The perceptions of nature found among indigeneous peoples and tribal societies have provided us with rich notions of alternatives. These are, however, commonly marketed in a specific ideological pursuit and thus entangled with a continuing critique of western culture. Native American beliefs and myths, for instance, have greatly inspired radical environmentalists; the founders of Greenpeace saw themselves as the Rainbow Warriors who, according to a Cree myth, would come to the Indians rescue and teach the white man reverence for the earth (Brown and May 1991:13).2
By the same token, Asian perceptions, particularly as they are articulated in Daoism, Buddhism and Hinduism, have been extensively used for similar purposes. In popular literature on ecology, allusions to Asian philosophies as a remedy for environmental ills are widespread. While natural scientists have repeatedly pointed to parallels between the new physics and biology, on the one hand, and eastern philosophies on the other, others from rebellious youths with only a rudimentary understanding of Oriental cultures to more sophisticated proponents of deep ecology have incorporated Asian ideas more or less critically into their world-views. An underlying assumption in much of this work is that Asian cosmologies have made Asian peoples more successful than others in taking care of nature, and Hargrove (1989) therefore laments that we have not given Asian perceptions the attention they deserve.

■ **What you will do**
**1)** In the text on perceptions of nature, do these statements agree with it? (a) The founders of Greenpeace saw themselves as the Rainbow Warriors. (b) Natural scientists have pointed to parallels between eastern philosophies and chemistry. (c) Hargrove (1989) holds that Asian perceptions have received the attention they deserve. Answer yes or no for each, and quote the deciding words.
**2)** Which traditions does the text on perceptions of nature name as ones that articulate Asian perceptions? List all of them.

■ **Material shown**
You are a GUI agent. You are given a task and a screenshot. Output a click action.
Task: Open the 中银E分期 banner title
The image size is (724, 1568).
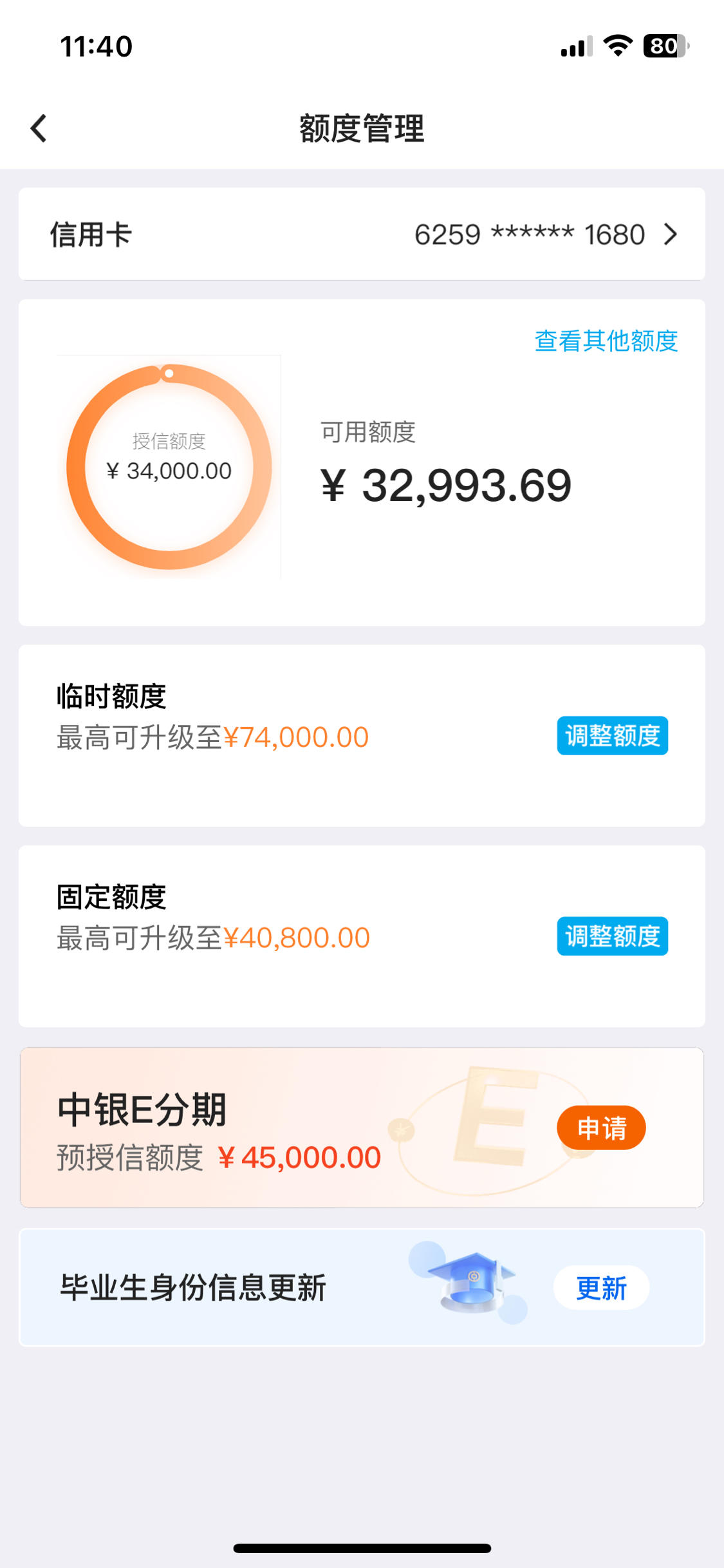[142, 1110]
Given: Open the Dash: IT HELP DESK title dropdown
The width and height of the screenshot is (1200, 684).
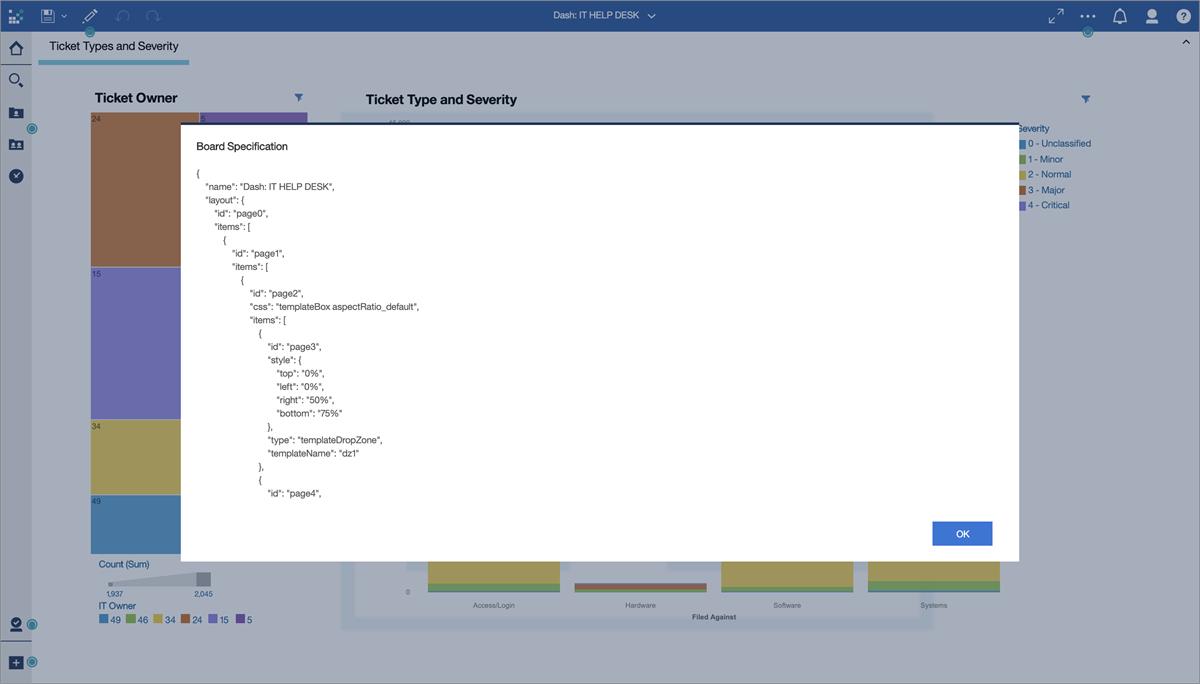Looking at the screenshot, I should pyautogui.click(x=650, y=15).
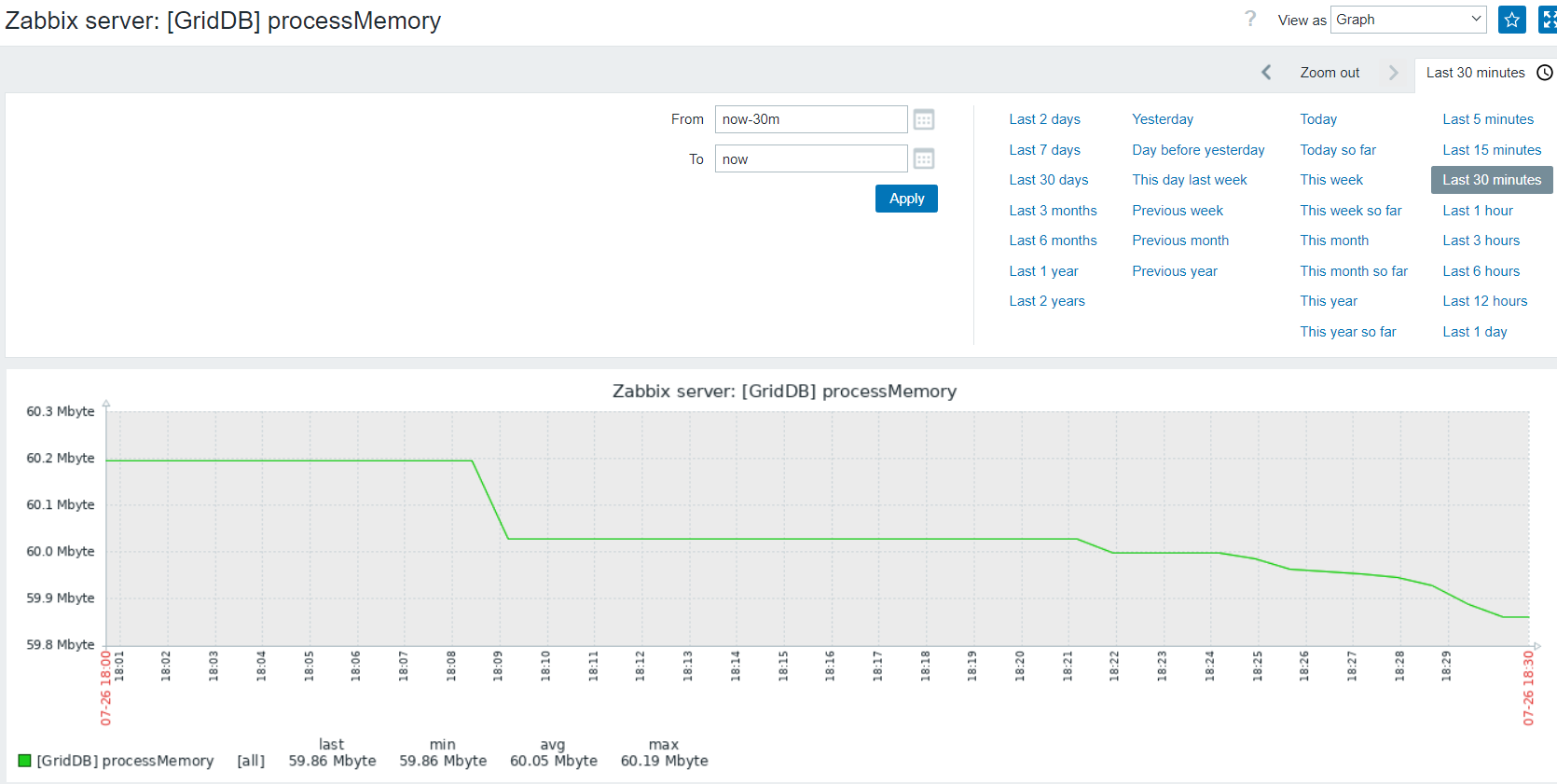Click the help question mark icon
This screenshot has width=1557, height=784.
point(1250,19)
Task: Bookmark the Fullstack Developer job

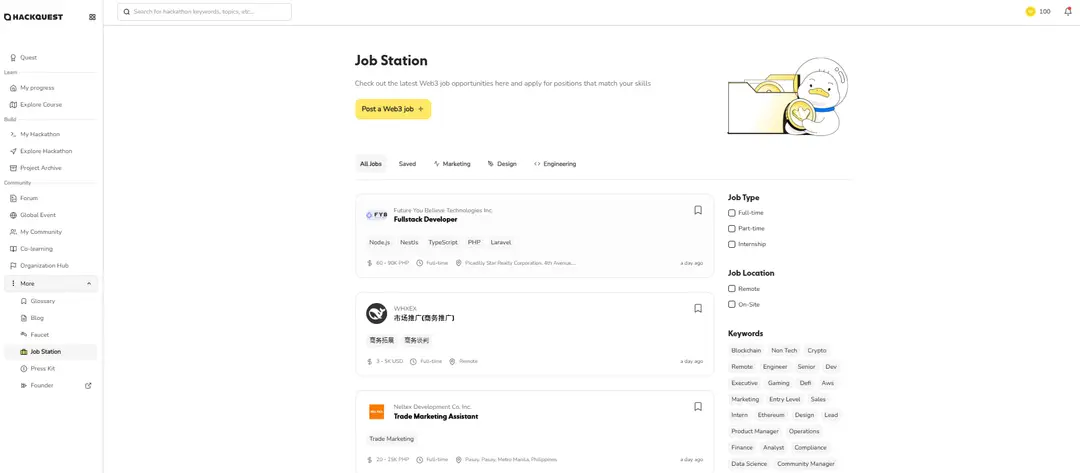Action: (698, 210)
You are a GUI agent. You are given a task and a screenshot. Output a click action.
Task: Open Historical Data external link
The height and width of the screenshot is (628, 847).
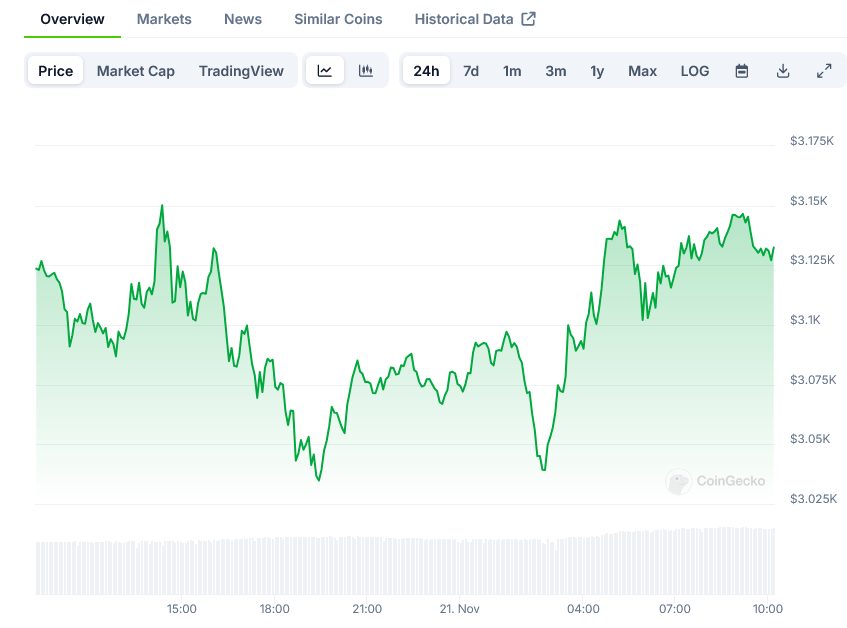(475, 19)

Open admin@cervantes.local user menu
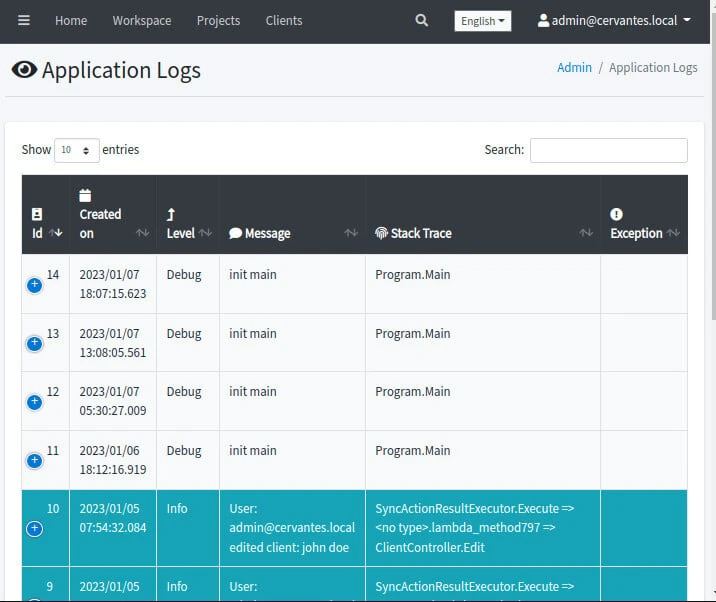pyautogui.click(x=614, y=21)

■ **Per-task answers**
**1)**
(a) Yes: "the founders of Greenpeace saw themselves as the Rainbow Warriors"
(b) No: "natural scientists have repeatedly pointed to parallels between the new physics and biology, on the one hand, and eastern philosophies on the other"
(c) No: "Hargrove (1989) therefore laments that we have not given Asian perceptions the attention they deserve"

**2)**
Daoism
Buddhism
Hinduism